# WRITTEN TASK
Reproduce every one of the entries below word for word, leaving nothing out.

[Location data for words and elements]
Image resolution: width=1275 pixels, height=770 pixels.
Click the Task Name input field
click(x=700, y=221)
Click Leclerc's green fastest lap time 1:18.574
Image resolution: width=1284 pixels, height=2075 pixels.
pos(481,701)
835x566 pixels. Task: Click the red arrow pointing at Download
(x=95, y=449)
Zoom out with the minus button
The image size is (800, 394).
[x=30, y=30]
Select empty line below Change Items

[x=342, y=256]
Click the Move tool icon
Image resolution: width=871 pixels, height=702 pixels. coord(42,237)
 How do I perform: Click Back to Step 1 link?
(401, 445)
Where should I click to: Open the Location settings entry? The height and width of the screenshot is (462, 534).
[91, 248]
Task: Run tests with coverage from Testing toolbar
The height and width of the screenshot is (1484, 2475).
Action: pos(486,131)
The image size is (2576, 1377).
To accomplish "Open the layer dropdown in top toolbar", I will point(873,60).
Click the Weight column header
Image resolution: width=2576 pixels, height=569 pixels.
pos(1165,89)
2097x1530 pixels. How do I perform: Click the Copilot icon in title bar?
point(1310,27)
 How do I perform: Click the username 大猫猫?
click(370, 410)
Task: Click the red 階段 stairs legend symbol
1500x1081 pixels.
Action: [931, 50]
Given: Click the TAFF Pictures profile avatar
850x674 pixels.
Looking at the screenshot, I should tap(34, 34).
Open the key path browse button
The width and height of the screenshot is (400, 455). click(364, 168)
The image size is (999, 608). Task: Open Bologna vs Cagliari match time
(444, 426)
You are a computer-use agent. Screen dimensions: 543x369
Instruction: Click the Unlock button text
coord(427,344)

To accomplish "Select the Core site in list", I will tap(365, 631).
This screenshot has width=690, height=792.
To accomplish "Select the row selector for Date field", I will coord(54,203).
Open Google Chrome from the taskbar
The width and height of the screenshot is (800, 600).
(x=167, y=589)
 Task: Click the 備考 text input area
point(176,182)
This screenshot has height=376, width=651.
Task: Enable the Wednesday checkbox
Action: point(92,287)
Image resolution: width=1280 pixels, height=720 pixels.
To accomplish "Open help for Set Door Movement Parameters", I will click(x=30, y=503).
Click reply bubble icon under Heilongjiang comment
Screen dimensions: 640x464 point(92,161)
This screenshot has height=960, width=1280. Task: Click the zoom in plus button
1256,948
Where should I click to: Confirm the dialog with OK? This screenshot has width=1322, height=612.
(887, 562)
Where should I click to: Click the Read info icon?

# WRITTEN RESPONSE
Image resolution: width=1275 pixels, height=770 pixels.
Click the Task Name input field
click(x=700, y=221)
Click Leclerc's green fastest lap time 1:18.574
Image resolution: width=1284 pixels, height=2075 pixels.
pos(481,701)
835x566 pixels. Task: Click the red arrow pointing at Download
(x=95, y=449)
Zoom out with the minus button
The image size is (800, 394).
[x=30, y=30]
Select empty line below Change Items

[x=342, y=256]
Click the Move tool icon
Image resolution: width=871 pixels, height=702 pixels. coord(42,237)
 How do I perform: Click Back to Step 1 link?
(401, 445)
Where should I click to: Open the Location settings entry? The height and width of the screenshot is (462, 534).
[91, 248]
Task: Run tests with coverage from Testing toolbar
The height and width of the screenshot is (1484, 2475).
Action: pos(486,131)
The image size is (2576, 1377).
To accomplish "Open the layer dropdown in top toolbar", I will point(873,60).
Click the Weight column header
Image resolution: width=2576 pixels, height=569 pixels.
pos(1165,89)
2097x1530 pixels. How do I perform: Click the Copilot icon in title bar?
point(1310,27)
 How do I perform: Click the username 大猫猫?
click(370, 410)
Task: Click the red 階段 stairs legend symbol
1500x1081 pixels.
Action: [931, 50]
Given: Click the TAFF Pictures profile avatar
850x674 pixels.
Looking at the screenshot, I should tap(34, 34).
Open the key path browse button
The width and height of the screenshot is (400, 455). click(364, 168)
The image size is (999, 608). Task: Open Bologna vs Cagliari match time
(444, 426)
You are a computer-use agent. Screen dimensions: 543x369
Instruction: Click the Unlock button text
coord(427,344)

To accomplish "Select the Core site in list", I will tap(365, 631).
This screenshot has width=690, height=792.
To accomplish "Select the row selector for Date field", I will coord(54,203).
Open Google Chrome from the taskbar
The width and height of the screenshot is (800, 600).
(x=167, y=589)
 Task: Click the 備考 text input area
point(176,182)
This screenshot has height=376, width=651.
Task: Enable the Wednesday checkbox
Action: point(92,287)
Image resolution: width=1280 pixels, height=720 pixels.
To accomplish "Open help for Set Door Movement Parameters", I will click(x=30, y=503).
Click reply bubble icon under Heilongjiang comment
Screen dimensions: 640x464 point(92,161)
This screenshot has height=960, width=1280. Task: Click the zoom in plus button
1256,948
Where should I click to: Confirm the dialog with OK? This screenshot has width=1322, height=612.
(887, 562)
Where should I click to: Click the Read info icon?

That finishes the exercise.